Information supplied>

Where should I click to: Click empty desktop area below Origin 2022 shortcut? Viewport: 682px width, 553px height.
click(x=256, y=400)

...

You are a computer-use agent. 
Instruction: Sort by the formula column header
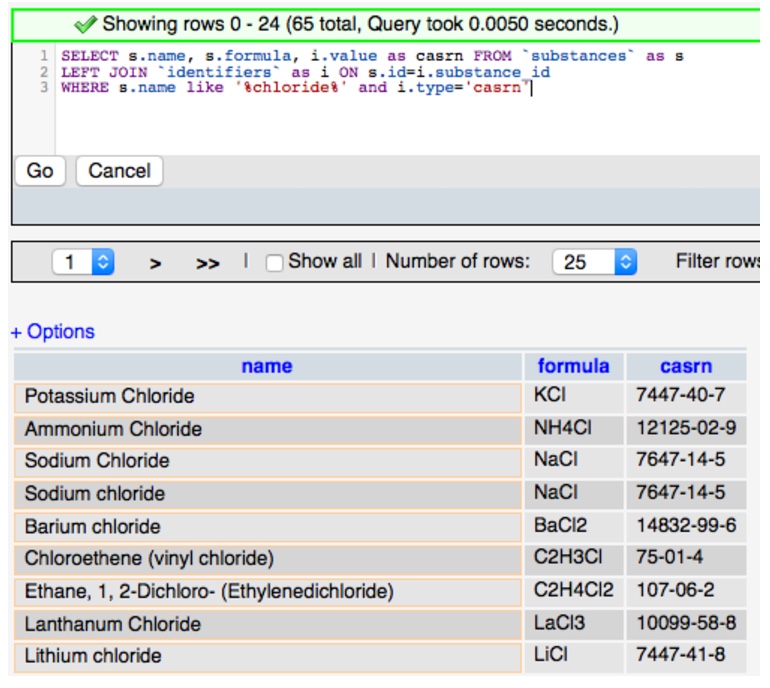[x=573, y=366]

* * *

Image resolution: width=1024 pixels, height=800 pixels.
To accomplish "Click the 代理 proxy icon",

Exercise requirements> Of the entries listed above, reproduce only the lines starting at the line containing "Image resolution: width=1024" and ending at the line containing "the 代理 proxy". Include both, exactly as they stand.

Your solution>
Image resolution: width=1024 pixels, height=800 pixels.
To accomplish "Click the 代理 proxy icon",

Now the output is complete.